To this end, we offer two related, but different practices:
1) A practice while searching for traditional hametz: If we choose to go through our cupboards, our car, our office, and any place where we might find traditional hametz, we will be in the company of many others who are, and who have been, preparing for this holiday in such a way. As we do so, the opportunity exists to not just search out the traditional hametz, but while doing so to ask ourselves, "How is this hametz part of us? Where are we puffed up, 'leavened,' and taking up more space than we might need to?

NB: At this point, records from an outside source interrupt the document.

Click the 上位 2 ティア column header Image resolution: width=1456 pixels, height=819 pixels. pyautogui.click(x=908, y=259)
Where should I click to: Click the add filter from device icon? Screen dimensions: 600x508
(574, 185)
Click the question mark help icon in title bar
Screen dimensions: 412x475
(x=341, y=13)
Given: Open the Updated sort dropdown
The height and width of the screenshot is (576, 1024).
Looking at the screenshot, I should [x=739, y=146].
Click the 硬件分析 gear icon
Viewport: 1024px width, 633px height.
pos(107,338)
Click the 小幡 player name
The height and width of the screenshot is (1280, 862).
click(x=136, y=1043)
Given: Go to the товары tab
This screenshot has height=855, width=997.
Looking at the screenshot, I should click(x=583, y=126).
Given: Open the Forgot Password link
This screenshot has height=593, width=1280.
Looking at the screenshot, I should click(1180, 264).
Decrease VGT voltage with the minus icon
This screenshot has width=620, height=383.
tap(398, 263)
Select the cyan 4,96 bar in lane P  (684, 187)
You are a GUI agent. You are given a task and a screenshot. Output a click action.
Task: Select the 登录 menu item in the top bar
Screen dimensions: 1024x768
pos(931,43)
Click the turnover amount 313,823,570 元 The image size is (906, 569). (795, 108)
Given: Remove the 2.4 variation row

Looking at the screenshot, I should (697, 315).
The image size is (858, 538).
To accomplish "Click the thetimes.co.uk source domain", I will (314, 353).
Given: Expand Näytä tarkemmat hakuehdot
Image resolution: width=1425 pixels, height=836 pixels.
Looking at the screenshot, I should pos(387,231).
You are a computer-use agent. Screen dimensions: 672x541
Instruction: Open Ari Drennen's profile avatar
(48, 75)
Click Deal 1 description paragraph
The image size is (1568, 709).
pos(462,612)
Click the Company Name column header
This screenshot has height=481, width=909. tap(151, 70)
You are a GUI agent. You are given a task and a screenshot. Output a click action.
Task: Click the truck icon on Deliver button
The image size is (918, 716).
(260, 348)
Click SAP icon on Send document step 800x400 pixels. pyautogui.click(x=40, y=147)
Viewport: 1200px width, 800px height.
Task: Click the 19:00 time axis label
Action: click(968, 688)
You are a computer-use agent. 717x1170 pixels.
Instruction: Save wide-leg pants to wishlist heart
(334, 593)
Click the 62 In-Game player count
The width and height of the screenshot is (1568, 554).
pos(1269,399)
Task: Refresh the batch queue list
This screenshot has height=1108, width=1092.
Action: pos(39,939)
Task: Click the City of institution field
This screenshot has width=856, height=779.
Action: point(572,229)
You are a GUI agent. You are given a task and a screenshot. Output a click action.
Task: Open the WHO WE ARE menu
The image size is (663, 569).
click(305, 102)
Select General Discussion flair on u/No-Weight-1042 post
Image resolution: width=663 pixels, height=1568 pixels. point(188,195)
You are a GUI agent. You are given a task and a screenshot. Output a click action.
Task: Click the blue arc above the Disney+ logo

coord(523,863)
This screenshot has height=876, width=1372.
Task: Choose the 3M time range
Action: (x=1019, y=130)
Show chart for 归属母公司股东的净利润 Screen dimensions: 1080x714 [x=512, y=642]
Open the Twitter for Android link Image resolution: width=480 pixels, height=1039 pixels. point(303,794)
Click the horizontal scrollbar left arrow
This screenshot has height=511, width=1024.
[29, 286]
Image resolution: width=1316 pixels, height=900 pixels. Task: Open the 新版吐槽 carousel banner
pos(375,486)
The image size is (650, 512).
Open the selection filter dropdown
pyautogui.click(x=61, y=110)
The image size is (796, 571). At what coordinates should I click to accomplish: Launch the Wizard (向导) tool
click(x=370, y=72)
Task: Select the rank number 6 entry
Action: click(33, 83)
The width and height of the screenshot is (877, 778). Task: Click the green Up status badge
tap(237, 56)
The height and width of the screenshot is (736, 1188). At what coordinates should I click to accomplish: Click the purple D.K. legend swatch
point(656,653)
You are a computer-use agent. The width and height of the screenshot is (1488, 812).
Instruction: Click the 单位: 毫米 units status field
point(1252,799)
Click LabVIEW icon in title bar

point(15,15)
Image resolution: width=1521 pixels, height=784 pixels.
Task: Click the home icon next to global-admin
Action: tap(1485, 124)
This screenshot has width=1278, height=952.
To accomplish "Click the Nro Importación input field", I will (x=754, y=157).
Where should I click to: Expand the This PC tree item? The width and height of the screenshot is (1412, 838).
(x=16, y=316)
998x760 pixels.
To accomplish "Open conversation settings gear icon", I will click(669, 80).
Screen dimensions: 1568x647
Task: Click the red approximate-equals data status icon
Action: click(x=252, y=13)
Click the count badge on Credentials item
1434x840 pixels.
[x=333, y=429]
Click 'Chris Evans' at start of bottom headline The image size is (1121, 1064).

2) A practice for searching for non-traditional hametz: As we go through our home, we can expand our search to include not just food items, but to search through our home for all of that which is attached to us, and which expands and bloats us. Perhaps it is clothing, bedding, toys, books, jewelry, shoes or something else. Let us see what surplus we might remove this year from our lives. Let us look for that which fills us with air, leaving us big, and over-full, yet undernourished. Let us remove those items- food or otherwise- from our lives, and pass them on to someone who needs them, someone whom they will nourish. But if it makes sense, we can also tap into our tradition of actually burning any remaining hametz before the holiday begins!
This Passover, may you find that you can take advantage of the week-long retreat that this holiday offers us. May you free yourself from hametz in new ways, and begin this springtime season with a freshness and lightness that comes from the freedom of simplicity.